Les suffixes augmentatifs et diminutifs sont également très productifs en portugais, leur ajout créant une nouvelle signification, ce qui en français ne peut pas être rendu de façon aussi synthétique. Ainsi, tarifa signifie [tarif], mais tarifaço désigne [une série d’augmentations dans les tarifs publics] (le suffixe –aço est à la fois augmentatif et péjoratif). De même, varejo signifie [commerce de détail], mais varejão désigne [un magasin de vente au détail à prix d’usine].

C’est la difficulté, voire l’impossibilité, de trouver un terme en français qui concentre toute l’information du terme de départ qui nous a permis de véritablement prendre conscience de cet état de fait.

Une autre caractéristique du discours économique dans la presse brésilienne s’est fait particulièrement sentir lors de la recherche d’équivalents en français : c’est l’emploi très répandu de termes provenant du registre familier. Ainsi, des termes comme calote [emprunt non remboursé], rombo [trou de trésorerie], baque [chute libre], sont des termes éminemment familiers. Il est tout à fait possible de leur trouver un équivalent en français, mais il est très difficile, voire impossible, de rester dans le même registre. Ainsi calote peut être rendu par des mots comme [ardoise] ou [carotte], mais on peut se demander s’il seraient employés dans le même contexte, et surtout avec la même fréquence. Un mot comme [ardoise] pourrait sans doute être employé dans un contexte économique, mais de façon ponctuelle, en une sorte de clin d’oeil. Le terme de départ, calote, a une fréquence de 19, ce qui, dans notre corpus, est élevé. C’est ici aussi le contraste entre les deux langues qui rend cette caractéristique plus sensible.

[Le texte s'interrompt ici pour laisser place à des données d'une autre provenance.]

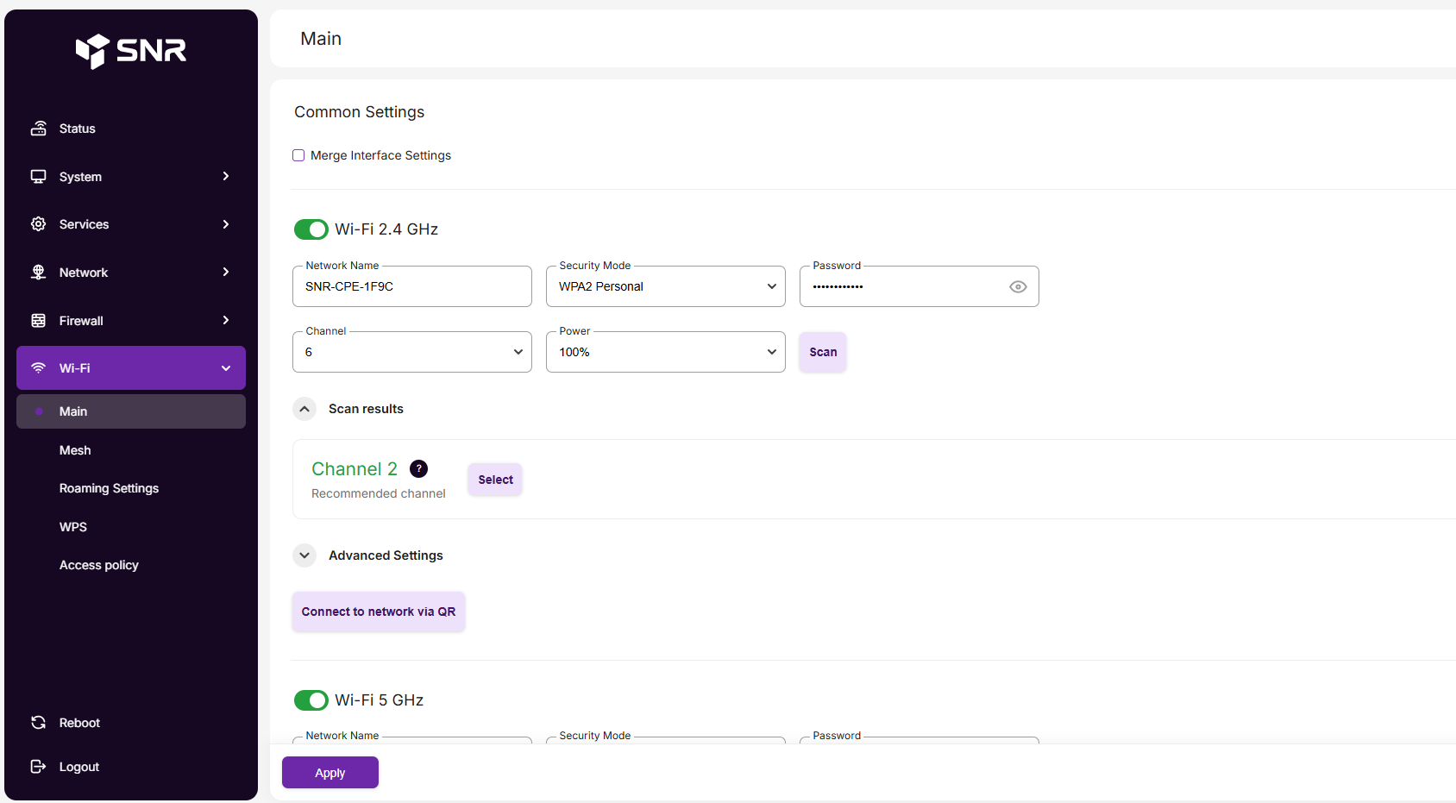
Task: Click the Network globe icon in the sidebar
Action: pyautogui.click(x=39, y=273)
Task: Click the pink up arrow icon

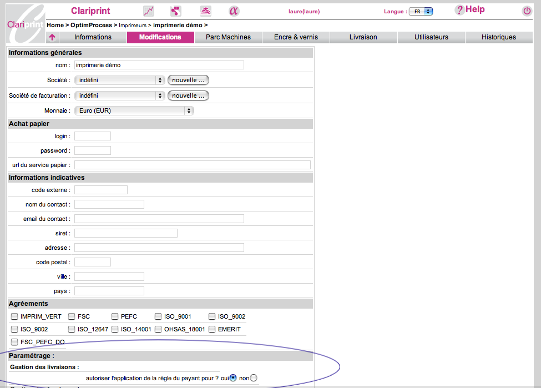Action: click(52, 37)
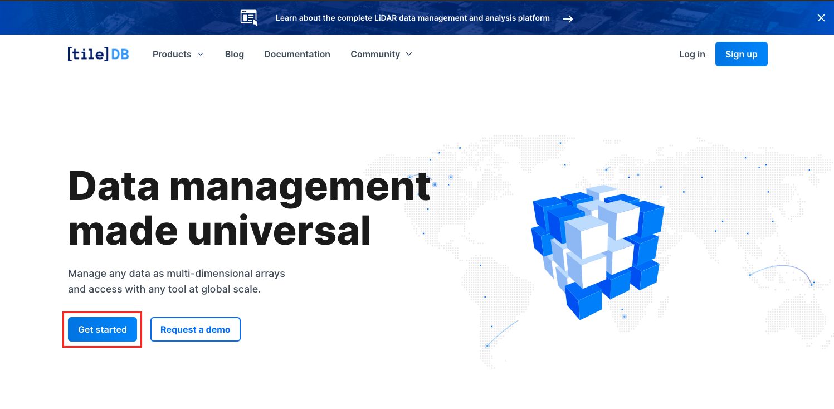Click the Log in link
Viewport: 834px width, 409px height.
(692, 54)
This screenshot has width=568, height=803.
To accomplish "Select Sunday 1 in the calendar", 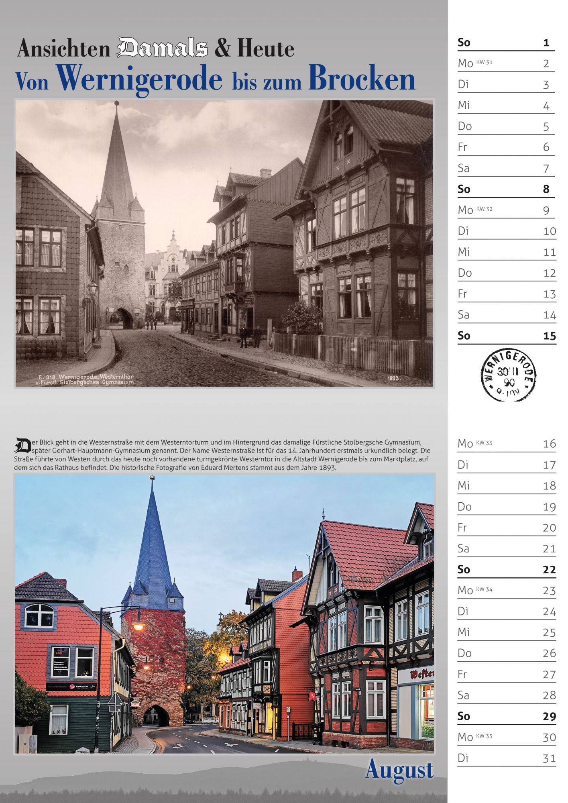I will point(506,43).
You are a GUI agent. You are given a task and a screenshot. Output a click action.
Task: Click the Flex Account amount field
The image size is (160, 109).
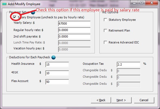point(57,82)
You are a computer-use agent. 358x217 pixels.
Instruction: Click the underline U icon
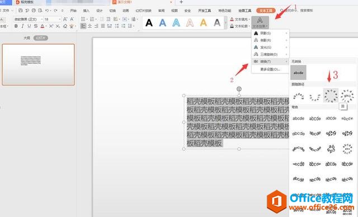click(x=29, y=26)
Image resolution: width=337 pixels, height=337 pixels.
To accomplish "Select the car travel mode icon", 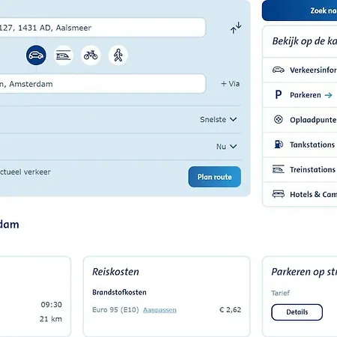I will (x=36, y=55).
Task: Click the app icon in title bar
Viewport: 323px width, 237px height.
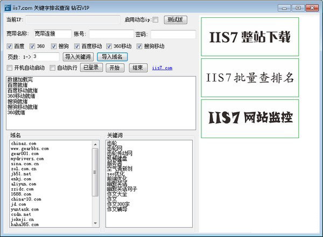Action: pyautogui.click(x=6, y=6)
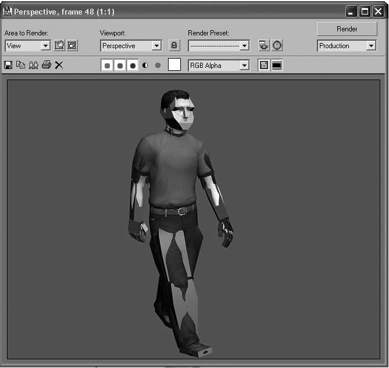
Task: Open Environment and Effects dialog icon
Action: [x=277, y=45]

Il nous semble donc, si nous prenons en compte les considérations auxquelles nous venons de nous livrer, que notre travail s’inscrit dans une double perspective : d’une part, l’intérêt que peut présenter, d’un point de vue linguistique, une situation en mouvement, en ce qu’elle oblige les locuteurs à adapter leurs discours pour mieux s’adapter à l’environnement ; et, d’autre part, le fait que cette situation soit exprimée par un vocabulaire spécifique, qu’un public déterminé va devoir comprendre. Car c’est essentiellement en pensant à un public précis que nous avons élaboré ce travail. C’est en effet le souhait de proposer un outil à un public francophone ayant besoin de comprendre, de décoder, la situation économique brésilienne, pour des raisons professionnelles, qui a orienté notre recherche. Ce public va donc se trouver confronté à deux obstacles : tout d’abord, la situation en elle-même, appréhendée au travers des termes qui la décrivent ; ces termes sont très marqués culturellement et sociologiquement, car ils traduisent une situation également très “ marquée ”. Ensuite, le fait que ces termes appartiennent à une langue étrangère, avec tout ce que cela comporte de difficultés de transposition, d’équivalence.

C’est donc la volonté de faire entrer tous ces aspects, sociologiques, culturels et linguistiques, dans un dictionnaire bilingue à destination d’un public spécifique, qui a été le point de départ de ce travail.